Human Rights Watch a publié aujourd’hui un rapport relatif aux progrès de la Cour pénale internationale (CPI) depuis sa création en 2003. Ce rapport de 244 pages, intitulé « Une Cour pour l’histoire – Les premières années de la Cour pénale internationale à l’examen », contient un grand nombre de recommandations détaillées, pour améliorer l’efficacité de la cour dans l’exécution de son mandat. Il rappelle le message fort que la CPI porte relativement aux crimes de génocide, aux crimes contre l’humanité et aux crimes de guerre, à savoir que l’impunité pour ces crimes ne sera plus tolérée.
L’amélioration de la CPI
Outre la coopération des États ou l’organisation interne de la cour, il insiste particulièrement sur l’amélioration la capacité du Bureau du procureur à mener des enquêtes et sur une sensibilisation plus forte des communautés affectées afin d’accroître son impact.
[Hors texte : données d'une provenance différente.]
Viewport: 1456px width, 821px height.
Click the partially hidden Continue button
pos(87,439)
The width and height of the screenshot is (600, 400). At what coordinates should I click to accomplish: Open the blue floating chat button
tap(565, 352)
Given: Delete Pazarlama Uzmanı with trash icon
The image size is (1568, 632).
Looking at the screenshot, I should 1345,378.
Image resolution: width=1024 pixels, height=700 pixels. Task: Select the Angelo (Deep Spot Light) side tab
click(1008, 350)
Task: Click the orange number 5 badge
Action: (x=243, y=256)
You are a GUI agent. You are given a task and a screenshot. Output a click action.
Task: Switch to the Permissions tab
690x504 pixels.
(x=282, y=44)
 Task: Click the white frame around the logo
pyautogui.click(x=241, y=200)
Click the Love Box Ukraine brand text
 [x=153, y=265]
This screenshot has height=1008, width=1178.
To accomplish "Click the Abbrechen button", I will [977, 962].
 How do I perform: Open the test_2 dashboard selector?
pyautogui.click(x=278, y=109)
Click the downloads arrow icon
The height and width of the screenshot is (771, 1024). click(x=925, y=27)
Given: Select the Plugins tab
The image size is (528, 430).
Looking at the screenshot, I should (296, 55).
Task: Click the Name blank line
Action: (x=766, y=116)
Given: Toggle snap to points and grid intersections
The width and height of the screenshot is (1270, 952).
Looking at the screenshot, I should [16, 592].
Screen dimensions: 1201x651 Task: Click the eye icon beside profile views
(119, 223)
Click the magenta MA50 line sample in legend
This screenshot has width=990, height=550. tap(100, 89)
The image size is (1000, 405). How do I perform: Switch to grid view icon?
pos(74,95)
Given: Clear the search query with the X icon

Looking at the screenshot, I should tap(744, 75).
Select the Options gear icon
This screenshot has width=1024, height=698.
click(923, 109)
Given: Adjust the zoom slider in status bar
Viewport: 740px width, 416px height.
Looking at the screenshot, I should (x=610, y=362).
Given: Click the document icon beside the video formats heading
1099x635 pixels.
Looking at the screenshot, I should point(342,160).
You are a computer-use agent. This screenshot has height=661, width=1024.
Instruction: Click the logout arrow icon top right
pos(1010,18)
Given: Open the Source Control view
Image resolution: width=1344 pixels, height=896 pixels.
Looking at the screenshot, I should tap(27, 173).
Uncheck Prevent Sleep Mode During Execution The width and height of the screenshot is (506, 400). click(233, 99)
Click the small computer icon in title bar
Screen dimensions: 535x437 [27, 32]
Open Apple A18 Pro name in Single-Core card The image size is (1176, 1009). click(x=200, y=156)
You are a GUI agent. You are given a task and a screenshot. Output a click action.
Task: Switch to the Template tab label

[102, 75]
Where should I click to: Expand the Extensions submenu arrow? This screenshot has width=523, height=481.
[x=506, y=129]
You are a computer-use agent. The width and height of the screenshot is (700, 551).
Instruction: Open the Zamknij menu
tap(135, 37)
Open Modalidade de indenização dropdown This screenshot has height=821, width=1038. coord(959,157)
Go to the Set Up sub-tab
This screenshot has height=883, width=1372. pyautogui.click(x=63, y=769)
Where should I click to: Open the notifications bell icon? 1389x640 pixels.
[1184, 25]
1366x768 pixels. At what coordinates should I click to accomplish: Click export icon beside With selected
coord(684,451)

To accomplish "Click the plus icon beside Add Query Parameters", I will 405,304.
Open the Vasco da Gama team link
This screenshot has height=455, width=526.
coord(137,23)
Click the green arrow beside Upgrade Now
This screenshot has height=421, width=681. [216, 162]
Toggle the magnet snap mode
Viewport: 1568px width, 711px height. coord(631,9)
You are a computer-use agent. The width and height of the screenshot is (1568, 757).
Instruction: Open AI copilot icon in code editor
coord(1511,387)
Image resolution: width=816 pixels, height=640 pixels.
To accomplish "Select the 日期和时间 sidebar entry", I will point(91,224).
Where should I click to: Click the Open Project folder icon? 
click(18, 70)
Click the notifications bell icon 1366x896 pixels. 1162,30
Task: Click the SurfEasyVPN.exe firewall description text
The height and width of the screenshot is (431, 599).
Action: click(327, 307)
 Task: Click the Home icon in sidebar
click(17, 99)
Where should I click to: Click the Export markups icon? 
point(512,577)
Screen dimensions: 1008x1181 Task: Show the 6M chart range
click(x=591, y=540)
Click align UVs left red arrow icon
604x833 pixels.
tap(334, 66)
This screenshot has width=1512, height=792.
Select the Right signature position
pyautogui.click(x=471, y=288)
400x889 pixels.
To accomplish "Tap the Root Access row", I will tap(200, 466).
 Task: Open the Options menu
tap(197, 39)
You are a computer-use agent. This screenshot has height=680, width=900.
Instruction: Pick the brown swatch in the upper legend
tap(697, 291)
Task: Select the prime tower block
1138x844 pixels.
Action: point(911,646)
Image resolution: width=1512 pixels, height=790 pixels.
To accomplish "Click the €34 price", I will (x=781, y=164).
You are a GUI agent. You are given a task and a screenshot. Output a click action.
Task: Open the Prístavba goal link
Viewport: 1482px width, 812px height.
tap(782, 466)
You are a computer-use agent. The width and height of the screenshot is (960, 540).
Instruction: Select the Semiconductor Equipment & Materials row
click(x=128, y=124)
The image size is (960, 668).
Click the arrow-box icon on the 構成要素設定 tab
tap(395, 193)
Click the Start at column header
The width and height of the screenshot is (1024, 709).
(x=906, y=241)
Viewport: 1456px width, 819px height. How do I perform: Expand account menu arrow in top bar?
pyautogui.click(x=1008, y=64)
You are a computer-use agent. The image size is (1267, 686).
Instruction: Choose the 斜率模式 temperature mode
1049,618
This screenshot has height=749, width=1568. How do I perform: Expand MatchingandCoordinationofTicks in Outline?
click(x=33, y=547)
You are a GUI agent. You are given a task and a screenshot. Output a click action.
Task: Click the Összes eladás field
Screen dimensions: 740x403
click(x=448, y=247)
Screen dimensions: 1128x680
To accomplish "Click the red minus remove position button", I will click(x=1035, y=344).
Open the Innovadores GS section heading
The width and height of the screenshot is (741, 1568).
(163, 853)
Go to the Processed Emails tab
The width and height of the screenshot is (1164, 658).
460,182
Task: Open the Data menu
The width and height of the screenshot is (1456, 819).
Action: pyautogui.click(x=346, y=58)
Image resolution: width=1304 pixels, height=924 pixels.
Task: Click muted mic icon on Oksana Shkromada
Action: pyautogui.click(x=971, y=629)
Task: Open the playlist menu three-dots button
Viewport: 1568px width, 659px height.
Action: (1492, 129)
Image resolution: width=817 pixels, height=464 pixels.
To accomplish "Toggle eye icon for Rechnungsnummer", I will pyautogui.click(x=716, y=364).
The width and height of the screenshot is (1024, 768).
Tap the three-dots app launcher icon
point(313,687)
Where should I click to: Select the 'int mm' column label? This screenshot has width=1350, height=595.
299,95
Les recommandations du rapport soulignent également la nécessité d’un plus grand engagement de la CPI sur le terrain, auprès des communautés affectées. En particulier, Human Rights Watch conseille à la CPI de rendre les bureaux extérieurs plus accessibles et de développer des stratégies pour mieux impliquer les membres des communautés affectées.
Le rapport reconnait les limites financières de la CPI et appelle les États parties à garantir un financement adéquat, notamment en fournissant « les ressources supplémentaires qui s’avèrent nécessaires ». Human Rights Watch rappelle toutefois que la CPI a la responsabilité de gérer ces ressources efficacement
Un moment critique pour la CPI
Ce document apparait comme un plaidoyer pour la CPI, à quelques jours du dixième anniversaire du statut de Rome et cinq ans après son entrée en vigueur, alors que la cour rencontre actuellement d’importantes difficultés. Après cinq ans d’activité, quatre inculpés seulement sont actuellement en détention. Elle a récemment suspendue les procédures contre Thomas Lubanga, suspendant de fait son tout premier procès, au motif qu’un procès équitable était «impossible » parce qu’un nombre considérable d’éléments de preuve à décharge n’a pas été communiqué à l’accusé par le procureur.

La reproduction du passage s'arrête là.